Start of Block

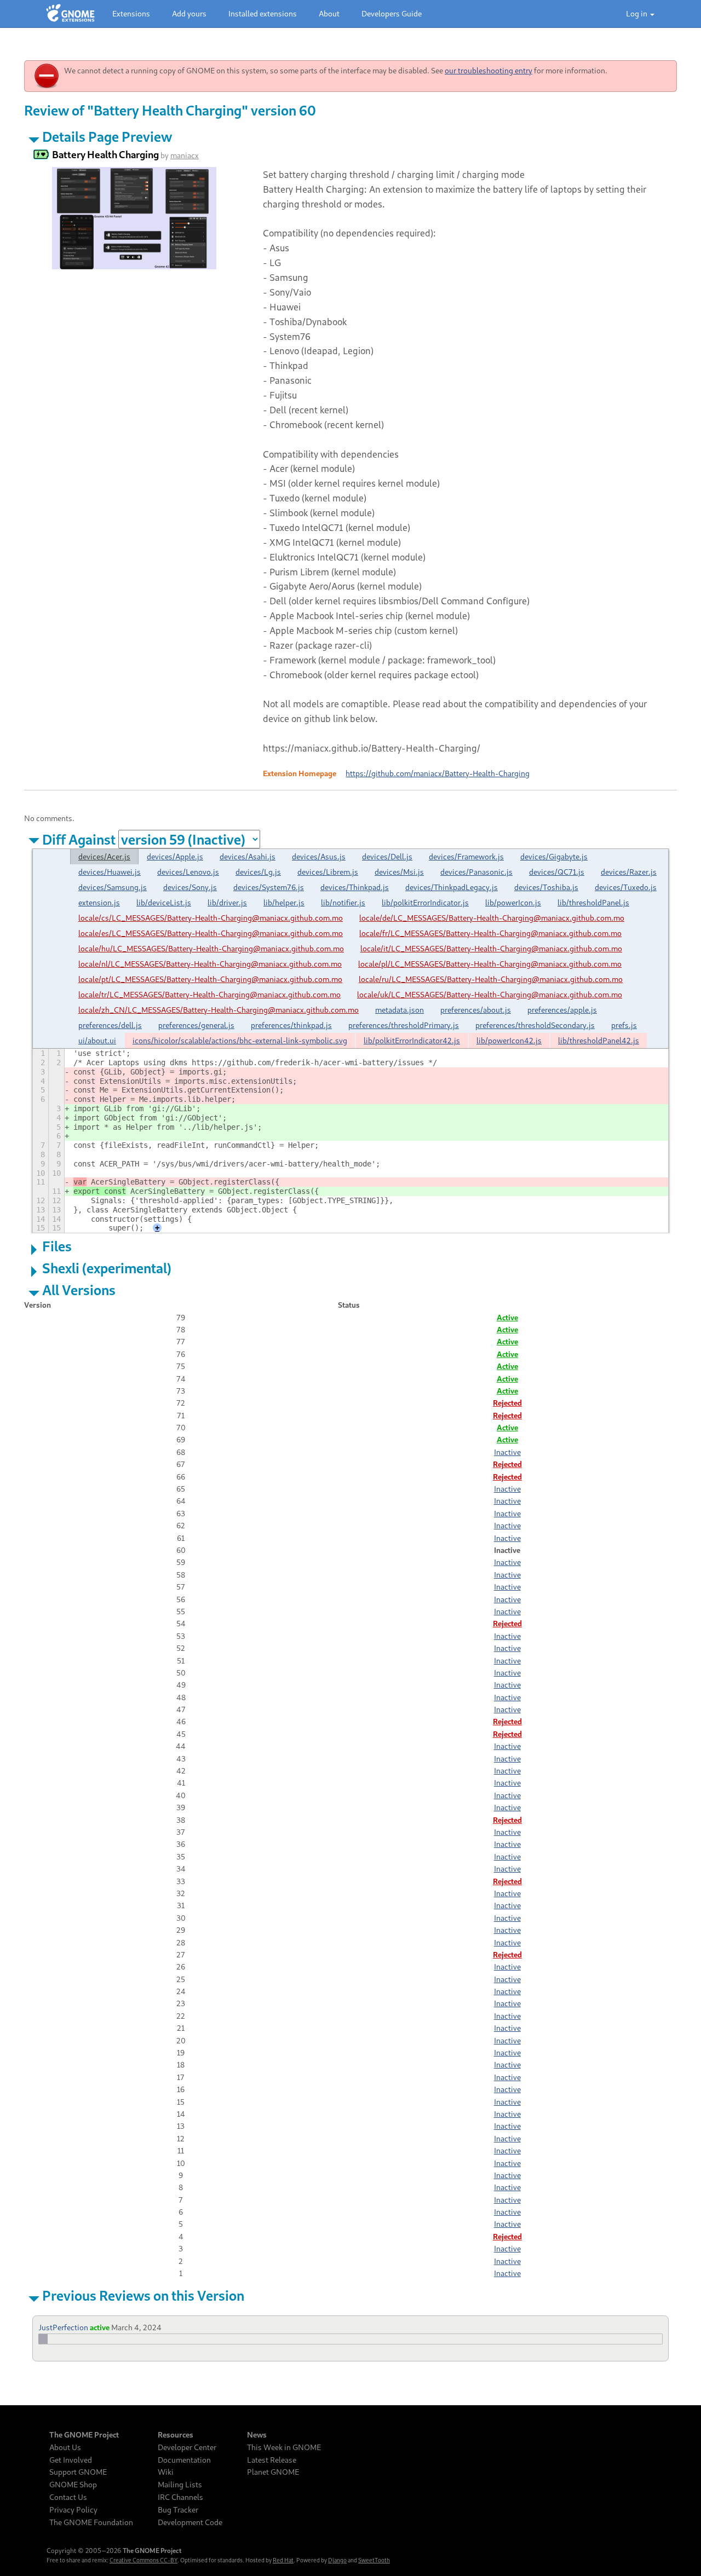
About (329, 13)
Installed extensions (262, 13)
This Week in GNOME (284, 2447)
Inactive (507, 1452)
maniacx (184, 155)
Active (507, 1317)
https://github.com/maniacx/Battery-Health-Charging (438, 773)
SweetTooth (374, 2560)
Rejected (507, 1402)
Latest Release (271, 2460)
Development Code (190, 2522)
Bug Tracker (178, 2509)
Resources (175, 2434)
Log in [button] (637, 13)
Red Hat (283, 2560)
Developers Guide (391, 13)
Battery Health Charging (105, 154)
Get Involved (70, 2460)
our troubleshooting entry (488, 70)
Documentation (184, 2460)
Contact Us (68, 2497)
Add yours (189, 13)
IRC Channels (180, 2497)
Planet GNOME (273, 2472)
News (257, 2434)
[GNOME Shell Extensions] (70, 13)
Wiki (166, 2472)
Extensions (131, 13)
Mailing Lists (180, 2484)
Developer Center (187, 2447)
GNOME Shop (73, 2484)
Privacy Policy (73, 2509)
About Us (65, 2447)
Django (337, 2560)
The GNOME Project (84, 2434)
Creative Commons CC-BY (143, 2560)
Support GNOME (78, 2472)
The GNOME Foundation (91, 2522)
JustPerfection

End of Block

Problem requirements
Provide an exact transcript of the lines from the one that holds "Documentation (184, 2460)" through the final line of the data above.

Written solution
Documentation (184, 2460)
Contact Us (68, 2497)
Add yours (189, 13)
IRC Channels (180, 2497)
Planet GNOME (273, 2472)
News (257, 2434)
[GNOME Shell Extensions] (70, 13)
Wiki (166, 2472)
Extensions (131, 13)
Mailing Lists (180, 2484)
Developer Center (187, 2447)
GNOME Shop (73, 2484)
Privacy Policy (73, 2509)
About Us (65, 2447)
Django (337, 2560)
The GNOME Project (84, 2434)
Creative Commons CC-BY (143, 2560)
Support GNOME (78, 2472)
The GNOME Foundation (91, 2522)
JustPerfection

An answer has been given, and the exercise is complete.